**TASK STATEMENT**
Your answer is a copy of every line in the records where "Carmen" appears.

(Collected data entries)

+++

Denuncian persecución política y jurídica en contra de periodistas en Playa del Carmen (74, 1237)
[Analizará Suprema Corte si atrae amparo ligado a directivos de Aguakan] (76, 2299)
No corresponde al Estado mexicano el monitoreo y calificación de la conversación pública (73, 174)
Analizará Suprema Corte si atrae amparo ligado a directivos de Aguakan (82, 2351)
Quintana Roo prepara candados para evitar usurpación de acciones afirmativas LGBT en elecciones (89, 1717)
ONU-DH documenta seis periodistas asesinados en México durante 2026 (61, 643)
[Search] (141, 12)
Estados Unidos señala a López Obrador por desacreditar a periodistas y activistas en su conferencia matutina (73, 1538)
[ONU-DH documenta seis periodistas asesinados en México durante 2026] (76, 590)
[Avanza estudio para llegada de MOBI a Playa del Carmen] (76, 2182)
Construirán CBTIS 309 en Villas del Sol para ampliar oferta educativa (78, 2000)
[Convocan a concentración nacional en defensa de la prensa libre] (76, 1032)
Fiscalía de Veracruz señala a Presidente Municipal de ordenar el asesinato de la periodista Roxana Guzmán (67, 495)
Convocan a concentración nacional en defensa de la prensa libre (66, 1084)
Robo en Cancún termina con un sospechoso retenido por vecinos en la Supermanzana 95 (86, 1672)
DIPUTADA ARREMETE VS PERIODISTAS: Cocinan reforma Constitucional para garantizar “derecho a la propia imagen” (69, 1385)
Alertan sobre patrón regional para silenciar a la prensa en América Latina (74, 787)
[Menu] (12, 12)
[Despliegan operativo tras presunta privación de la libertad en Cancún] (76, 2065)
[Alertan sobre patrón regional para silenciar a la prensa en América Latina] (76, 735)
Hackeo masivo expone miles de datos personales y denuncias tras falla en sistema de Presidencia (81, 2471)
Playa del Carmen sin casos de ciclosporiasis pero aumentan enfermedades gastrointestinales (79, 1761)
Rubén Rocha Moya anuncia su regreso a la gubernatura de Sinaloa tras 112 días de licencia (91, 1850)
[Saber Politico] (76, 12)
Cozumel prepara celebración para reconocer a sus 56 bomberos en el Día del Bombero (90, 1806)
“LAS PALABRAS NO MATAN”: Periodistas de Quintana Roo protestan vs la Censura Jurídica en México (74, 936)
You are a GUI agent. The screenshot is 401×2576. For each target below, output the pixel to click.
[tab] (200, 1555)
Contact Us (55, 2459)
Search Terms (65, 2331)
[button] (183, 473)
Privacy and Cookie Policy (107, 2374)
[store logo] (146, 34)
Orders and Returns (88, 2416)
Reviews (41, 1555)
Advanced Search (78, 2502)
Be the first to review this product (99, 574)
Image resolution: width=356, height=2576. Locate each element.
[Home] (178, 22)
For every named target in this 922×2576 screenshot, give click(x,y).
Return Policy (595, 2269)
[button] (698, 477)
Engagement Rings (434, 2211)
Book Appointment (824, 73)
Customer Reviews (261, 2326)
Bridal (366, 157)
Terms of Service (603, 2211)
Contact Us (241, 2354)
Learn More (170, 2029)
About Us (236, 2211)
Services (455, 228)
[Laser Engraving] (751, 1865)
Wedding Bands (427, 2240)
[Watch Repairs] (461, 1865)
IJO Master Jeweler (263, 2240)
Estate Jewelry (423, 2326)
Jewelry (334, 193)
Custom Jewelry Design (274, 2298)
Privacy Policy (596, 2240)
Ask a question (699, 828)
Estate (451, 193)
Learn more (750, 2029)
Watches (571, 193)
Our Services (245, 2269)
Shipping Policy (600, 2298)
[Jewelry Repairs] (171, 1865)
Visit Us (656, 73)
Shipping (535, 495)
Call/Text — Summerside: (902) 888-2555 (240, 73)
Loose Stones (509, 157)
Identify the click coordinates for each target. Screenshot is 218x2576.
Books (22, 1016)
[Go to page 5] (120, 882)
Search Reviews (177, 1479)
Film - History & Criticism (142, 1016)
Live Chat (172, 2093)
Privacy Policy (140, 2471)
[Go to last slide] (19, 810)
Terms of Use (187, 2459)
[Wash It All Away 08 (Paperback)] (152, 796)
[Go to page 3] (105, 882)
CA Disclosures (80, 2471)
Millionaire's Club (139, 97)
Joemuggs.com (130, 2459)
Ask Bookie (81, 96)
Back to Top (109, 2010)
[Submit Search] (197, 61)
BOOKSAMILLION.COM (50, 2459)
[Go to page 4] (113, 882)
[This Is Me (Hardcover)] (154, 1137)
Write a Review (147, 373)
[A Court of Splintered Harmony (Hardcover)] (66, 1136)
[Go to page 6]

+++

**TASK ANSWER**
Denuncian persecución política y jurídica en contra de periodistas en Playa del Carmen (74, 1237)
[Avanza estudio para llegada de MOBI a Playa del Carmen] (76, 2182)
Playa del Carmen sin casos de ciclosporiasis pero aumentan enfermedades gastrointestinales (79, 1761)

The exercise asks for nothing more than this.